- [EXERCISE] Quote the rows below word for word, from the line with "This screenshot has width=679, height=476." up to and including the line with "legend-item-national: 全国人均产值增长率 is", and give nothing else.

BEGIN

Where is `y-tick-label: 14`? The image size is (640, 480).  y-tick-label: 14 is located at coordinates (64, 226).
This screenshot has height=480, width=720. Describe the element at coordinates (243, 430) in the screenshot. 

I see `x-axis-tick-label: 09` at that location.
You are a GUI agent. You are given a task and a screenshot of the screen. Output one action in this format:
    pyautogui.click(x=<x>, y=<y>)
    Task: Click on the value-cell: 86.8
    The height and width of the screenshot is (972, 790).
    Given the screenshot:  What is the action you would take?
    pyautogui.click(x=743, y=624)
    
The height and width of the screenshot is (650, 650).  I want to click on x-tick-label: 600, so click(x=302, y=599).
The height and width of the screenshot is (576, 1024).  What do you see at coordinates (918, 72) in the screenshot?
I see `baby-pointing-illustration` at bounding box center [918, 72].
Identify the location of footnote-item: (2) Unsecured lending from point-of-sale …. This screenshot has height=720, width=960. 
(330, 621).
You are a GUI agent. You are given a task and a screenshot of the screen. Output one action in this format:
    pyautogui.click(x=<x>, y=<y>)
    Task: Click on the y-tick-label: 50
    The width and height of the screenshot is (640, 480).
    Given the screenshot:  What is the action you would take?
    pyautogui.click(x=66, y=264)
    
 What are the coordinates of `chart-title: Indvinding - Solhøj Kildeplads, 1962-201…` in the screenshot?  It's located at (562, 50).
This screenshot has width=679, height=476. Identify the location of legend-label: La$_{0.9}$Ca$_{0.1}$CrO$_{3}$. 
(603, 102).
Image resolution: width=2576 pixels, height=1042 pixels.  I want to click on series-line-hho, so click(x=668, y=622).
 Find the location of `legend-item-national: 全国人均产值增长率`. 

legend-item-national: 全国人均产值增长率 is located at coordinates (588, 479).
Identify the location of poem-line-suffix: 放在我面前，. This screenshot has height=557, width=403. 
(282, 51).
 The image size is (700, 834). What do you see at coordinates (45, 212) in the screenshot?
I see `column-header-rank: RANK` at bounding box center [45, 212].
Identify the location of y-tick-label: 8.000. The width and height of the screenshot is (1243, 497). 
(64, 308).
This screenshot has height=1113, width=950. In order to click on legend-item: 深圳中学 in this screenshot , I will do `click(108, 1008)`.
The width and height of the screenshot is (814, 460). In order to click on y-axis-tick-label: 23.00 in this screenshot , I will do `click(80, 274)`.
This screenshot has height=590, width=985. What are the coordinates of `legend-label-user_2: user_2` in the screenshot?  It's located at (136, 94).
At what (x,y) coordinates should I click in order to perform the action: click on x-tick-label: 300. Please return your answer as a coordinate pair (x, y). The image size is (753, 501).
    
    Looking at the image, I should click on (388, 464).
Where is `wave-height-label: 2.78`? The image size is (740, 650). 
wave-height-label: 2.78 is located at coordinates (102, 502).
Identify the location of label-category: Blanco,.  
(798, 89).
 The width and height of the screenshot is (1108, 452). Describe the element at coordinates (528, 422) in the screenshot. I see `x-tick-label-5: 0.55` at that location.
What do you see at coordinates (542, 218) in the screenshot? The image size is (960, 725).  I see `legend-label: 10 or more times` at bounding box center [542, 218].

END

- [RESPONSE BOX]
This screenshot has width=679, height=476. Identify the location of legend-label: La$_{0.9}$Ca$_{0.1}$CrO$_{3}$. 
(603, 102).
Image resolution: width=2576 pixels, height=1042 pixels.  I want to click on series-line-hho, so click(x=668, y=622).
 Find the location of `legend-item-national: 全国人均产值增长率`. 

legend-item-national: 全国人均产值增长率 is located at coordinates (588, 479).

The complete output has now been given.